You're not allowed to fight back on your own, either, and you can't hire a bodyguard. Defense against assault is a controlled action, and must be carefully monitored by proper authorities. If you attempt to defend yourself, and are caught doing so, you will be arrested and jailed. All defense will be taken away from you, and previous assailants will be let into your cell, to all beat on you at once. You live in fear that this will happen to you anyway, as you are required to periodically renew your protection (via the feds and the marines) from those assailants. Each time a new person becomes involved with your case, he or she looks over your history and tells you that you are too protected, and that some of that protection must be removed so that you will be safer.
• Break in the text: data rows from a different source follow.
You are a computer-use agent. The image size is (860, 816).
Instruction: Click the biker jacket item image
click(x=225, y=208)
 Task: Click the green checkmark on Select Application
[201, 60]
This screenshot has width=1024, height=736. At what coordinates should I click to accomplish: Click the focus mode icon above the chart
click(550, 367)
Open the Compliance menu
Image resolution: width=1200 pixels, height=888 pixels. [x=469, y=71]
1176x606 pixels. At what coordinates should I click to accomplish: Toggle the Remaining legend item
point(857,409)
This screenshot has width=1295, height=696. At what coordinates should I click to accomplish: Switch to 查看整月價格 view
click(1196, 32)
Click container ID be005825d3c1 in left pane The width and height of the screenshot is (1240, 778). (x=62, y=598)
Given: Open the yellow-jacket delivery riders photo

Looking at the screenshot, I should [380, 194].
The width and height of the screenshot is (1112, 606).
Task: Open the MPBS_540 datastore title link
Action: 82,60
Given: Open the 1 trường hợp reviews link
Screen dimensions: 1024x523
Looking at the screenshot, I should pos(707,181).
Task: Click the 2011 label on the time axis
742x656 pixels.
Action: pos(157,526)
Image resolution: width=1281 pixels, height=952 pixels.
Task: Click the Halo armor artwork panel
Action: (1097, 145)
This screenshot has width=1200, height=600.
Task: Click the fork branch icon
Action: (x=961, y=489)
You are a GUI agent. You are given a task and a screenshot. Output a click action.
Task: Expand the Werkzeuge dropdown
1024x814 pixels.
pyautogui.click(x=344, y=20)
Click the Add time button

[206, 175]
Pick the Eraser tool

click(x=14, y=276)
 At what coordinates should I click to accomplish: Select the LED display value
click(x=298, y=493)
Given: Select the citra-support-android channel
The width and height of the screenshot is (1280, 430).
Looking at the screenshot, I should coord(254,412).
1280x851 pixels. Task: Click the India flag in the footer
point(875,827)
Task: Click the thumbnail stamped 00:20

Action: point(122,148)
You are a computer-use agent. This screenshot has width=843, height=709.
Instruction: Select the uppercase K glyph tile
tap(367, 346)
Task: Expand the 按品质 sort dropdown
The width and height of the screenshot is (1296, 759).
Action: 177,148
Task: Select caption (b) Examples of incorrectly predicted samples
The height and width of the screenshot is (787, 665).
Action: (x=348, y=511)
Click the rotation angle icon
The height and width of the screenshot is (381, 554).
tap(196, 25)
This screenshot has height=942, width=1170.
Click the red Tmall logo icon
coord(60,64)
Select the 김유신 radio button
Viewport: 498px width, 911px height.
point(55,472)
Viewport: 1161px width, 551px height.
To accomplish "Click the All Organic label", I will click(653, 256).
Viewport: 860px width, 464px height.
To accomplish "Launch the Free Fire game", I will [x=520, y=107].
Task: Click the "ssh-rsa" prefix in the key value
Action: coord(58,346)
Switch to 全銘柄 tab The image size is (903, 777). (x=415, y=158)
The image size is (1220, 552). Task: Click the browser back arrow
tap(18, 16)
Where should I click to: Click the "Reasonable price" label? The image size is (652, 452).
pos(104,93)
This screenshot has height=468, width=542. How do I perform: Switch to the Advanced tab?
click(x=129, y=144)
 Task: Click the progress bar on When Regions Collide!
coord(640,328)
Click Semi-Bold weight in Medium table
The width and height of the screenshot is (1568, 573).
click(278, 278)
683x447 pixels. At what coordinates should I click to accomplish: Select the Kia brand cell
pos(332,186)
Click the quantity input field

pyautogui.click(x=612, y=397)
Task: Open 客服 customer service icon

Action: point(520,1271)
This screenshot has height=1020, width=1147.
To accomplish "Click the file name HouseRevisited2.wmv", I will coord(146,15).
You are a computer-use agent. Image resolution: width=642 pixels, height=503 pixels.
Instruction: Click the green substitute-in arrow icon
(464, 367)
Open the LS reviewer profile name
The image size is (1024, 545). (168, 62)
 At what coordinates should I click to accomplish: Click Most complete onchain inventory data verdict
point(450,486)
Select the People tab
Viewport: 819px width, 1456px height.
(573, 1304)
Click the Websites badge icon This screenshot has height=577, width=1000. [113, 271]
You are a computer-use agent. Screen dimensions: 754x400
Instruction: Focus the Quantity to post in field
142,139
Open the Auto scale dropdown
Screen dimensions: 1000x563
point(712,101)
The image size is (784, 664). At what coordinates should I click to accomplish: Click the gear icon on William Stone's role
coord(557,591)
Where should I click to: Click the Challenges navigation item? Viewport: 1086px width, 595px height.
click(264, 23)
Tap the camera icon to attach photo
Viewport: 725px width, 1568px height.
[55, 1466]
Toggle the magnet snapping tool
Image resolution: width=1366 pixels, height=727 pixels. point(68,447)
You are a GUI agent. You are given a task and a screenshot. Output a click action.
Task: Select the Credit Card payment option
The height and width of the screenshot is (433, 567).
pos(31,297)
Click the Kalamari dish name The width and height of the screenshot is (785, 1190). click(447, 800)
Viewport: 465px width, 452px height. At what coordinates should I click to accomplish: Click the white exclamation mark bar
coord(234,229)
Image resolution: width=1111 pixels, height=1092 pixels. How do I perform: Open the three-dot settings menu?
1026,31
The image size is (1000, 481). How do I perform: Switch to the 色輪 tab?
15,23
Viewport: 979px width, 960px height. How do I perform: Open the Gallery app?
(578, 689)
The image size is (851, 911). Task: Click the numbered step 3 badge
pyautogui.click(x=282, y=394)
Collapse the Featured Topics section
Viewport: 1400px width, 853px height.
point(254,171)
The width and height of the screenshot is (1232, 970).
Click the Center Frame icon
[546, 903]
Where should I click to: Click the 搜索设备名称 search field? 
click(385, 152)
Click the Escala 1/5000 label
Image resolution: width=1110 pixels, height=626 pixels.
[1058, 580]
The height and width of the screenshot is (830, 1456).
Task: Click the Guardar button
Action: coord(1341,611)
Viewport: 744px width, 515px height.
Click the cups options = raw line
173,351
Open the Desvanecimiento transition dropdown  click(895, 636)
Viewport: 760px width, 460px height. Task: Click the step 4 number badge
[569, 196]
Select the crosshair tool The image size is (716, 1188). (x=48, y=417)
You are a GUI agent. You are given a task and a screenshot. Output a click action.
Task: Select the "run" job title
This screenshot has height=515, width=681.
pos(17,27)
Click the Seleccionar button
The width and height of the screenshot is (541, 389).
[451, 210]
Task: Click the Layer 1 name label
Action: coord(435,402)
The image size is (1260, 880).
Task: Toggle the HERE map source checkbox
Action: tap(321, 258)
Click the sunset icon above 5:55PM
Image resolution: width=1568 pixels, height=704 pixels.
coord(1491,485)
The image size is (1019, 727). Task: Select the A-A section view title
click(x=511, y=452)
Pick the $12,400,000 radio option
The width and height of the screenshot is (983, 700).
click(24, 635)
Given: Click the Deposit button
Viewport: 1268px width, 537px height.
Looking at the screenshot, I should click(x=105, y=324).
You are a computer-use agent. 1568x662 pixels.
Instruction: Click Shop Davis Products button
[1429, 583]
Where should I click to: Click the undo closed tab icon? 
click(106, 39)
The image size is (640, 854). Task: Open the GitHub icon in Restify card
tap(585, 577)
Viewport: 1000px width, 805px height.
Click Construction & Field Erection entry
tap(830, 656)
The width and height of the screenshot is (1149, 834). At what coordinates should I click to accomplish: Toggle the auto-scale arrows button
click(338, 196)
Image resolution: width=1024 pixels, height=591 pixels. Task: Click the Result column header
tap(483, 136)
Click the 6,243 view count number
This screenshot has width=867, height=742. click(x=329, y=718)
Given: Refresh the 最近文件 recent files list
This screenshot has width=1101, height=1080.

When this does not make sense to you, the new person gives you that same sidelong-look and clicking tongue treatment you've had before, and orders changes to your guard. When the changes reduce the guard's effectiveness, letting through more assailants, and the new person must grudgingly admit things were right before, you are blamed, treated as a weakling, or otherwise made to feel that your need to be protected from harm is invalid.
Unfortunately, you cannot keep the same people involved with your case forever, as the type of people who deal with cases like yours are frequently targeted for investigation, and too often end up getting legally taken off the case, leaving you to search for a new resource for help.

Though the situation is hopeless, you have no choice but to continue on like this. You cannot fight the authorities who control your access to protection from assault, and there is nothing you can do yourself to get rid of your assailant. You know that for the rest of your life, there will be varying degrees of this type of assault heading your way, and it is up to you to weather them as best you can, taking what help you can get, and living one day at a time.